(Collected data entries)

---

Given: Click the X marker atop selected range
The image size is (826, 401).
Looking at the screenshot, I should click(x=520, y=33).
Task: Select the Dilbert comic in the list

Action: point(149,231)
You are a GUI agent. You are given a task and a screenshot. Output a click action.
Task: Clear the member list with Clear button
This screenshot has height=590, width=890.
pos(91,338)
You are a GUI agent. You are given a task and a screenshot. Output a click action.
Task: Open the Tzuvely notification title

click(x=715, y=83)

---

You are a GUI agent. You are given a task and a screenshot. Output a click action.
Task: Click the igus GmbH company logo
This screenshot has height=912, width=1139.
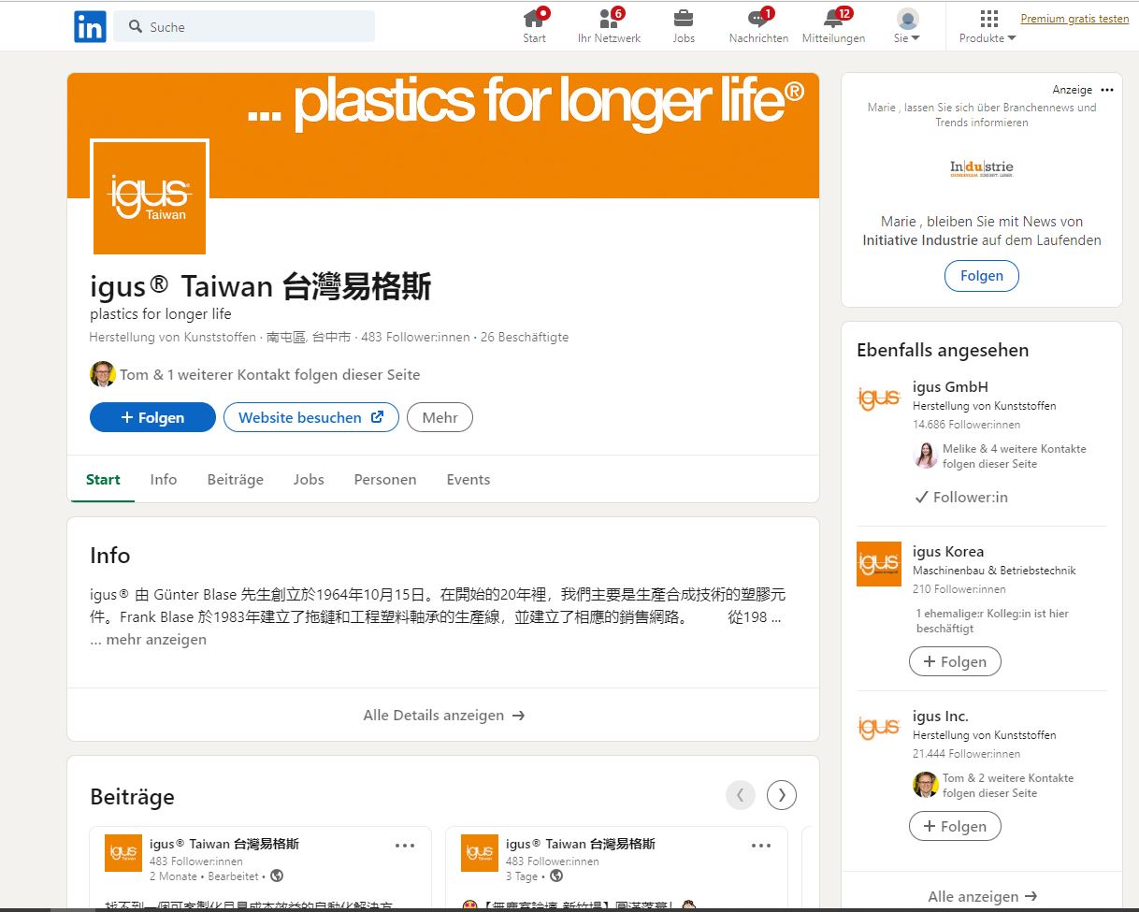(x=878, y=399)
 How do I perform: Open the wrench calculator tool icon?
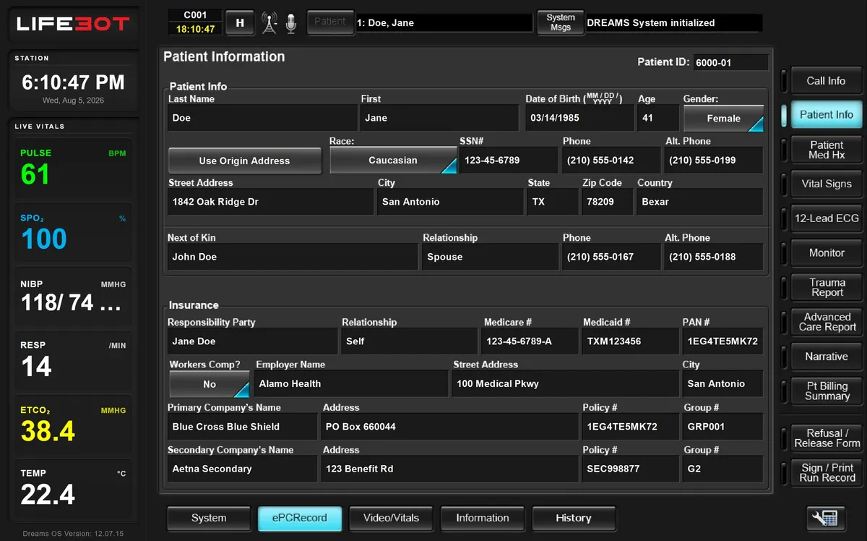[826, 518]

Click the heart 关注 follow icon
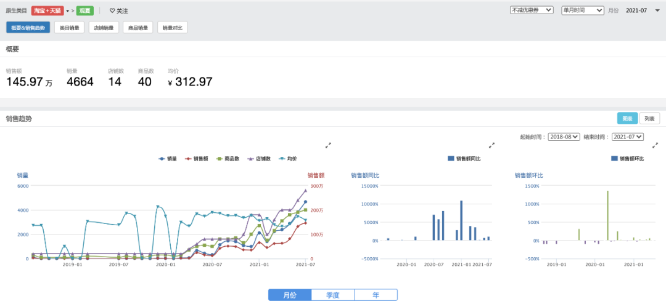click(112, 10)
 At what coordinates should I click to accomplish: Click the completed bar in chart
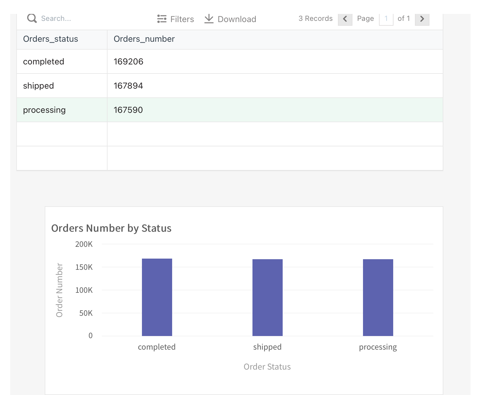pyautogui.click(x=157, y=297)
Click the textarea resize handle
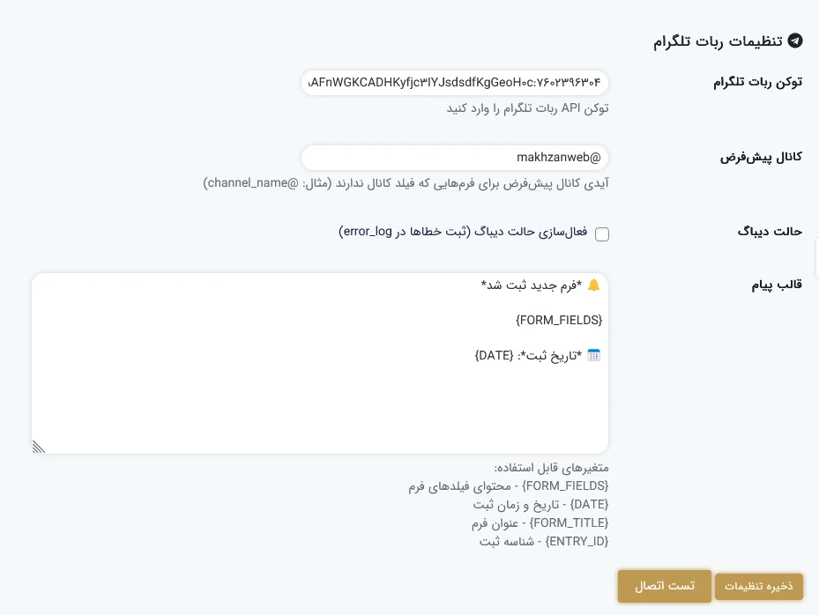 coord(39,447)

---

* [What to produce]:
The stretch of entries above that starts with the line containing "Given: Click the X marker atop selected range" and goes on through the line containing "Task: Clear the member list with Clear button" is to be transcribed exactly, and no other line is to be transcribed.

* [Result of the task]:
Given: Click the X marker atop selected range
The image size is (826, 401).
Looking at the screenshot, I should click(x=520, y=33).
Task: Select the Dilbert comic in the list

Action: point(149,231)
You are a GUI agent. You are given a task and a screenshot. Output a click action.
Task: Clear the member list with Clear button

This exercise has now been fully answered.